Tanner Aiavao Vili
- Born: 13 May 1976 (age 49) Wellington, New Zealand
- Height: 1.73 m (5 ft 8 in)
- Weight: 80 kg (176 lb)

Rugby union career
- Position(s): Flyhalf, Fullback
- –: Pacific Islanders

Senior career
- Years: Team / Apps / (Points)
- 2002–04: Border Reivers
- 2004–06: Kintetsu

Provincial / State sides
- Years: Team / Apps / (Points)
- –2002: Counties Manukau
- 2006–08: Wanganui
- 2009: King Country

Super Rugby
- Years: Team / Apps / (Points)
- 2000–01: Hurricanes / 5 / (7)

International career
- Years: Team / Apps / (Points)
- 1999–2006: Samoa / 34 / (99)

= Tanner Vili =

Samoa international rugby union player

Tanner Vili (born 13 May 1976) is a New Zealand/Samoan rugby union footballer. He plays as a fly-half and full back

He played for Samoa at the 1999 Rugby World Cup and 2003 Rugby World Cup. He later joined the NZ Barbarians.

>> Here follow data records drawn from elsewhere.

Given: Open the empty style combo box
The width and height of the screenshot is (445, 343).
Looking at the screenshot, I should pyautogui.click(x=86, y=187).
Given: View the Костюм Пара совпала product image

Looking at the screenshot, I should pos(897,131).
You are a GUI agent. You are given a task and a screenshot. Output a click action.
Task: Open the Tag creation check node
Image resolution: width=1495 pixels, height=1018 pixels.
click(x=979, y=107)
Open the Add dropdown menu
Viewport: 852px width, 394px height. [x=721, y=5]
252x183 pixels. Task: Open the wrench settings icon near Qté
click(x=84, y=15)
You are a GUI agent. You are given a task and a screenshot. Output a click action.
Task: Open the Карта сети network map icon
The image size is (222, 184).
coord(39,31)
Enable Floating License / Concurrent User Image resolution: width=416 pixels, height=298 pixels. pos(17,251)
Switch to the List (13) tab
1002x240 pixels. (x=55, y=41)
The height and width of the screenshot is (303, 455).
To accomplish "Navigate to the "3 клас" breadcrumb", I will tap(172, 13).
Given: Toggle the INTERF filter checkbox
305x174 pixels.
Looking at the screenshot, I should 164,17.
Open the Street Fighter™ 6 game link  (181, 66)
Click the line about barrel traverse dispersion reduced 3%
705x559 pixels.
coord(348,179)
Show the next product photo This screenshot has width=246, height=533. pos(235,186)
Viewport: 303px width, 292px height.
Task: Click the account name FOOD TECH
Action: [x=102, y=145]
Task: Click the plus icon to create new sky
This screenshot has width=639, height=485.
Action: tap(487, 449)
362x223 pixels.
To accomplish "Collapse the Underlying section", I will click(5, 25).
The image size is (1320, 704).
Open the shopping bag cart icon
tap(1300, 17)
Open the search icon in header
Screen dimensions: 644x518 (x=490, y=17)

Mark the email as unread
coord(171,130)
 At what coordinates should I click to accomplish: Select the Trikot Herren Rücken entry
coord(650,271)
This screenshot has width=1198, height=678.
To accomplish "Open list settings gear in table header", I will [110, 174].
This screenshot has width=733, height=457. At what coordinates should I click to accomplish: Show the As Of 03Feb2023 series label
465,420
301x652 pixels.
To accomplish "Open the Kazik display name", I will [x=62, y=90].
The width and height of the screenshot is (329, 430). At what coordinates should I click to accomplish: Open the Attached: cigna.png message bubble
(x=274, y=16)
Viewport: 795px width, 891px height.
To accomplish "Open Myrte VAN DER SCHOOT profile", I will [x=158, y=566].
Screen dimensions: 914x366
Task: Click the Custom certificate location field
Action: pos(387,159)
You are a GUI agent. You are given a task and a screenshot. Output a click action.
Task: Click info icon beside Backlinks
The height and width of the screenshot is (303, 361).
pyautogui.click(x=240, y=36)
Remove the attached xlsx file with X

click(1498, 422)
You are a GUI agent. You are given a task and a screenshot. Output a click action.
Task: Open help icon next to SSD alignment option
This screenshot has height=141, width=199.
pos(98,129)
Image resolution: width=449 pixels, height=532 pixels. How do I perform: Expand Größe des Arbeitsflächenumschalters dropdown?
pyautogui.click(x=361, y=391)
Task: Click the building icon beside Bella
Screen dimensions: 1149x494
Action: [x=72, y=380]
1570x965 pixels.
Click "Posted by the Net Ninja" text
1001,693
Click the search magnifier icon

In 2004 Vili's illegal clothesline tackle on Mark Cueto began the tension that eventually led to the mass brawl that led to the dismissal of Semo Sititi (yellow card), Alesana Tuilagi and Lewis Moody (both red cards), in some of the worst scenes of violence ever to be witnessed at Twickenham.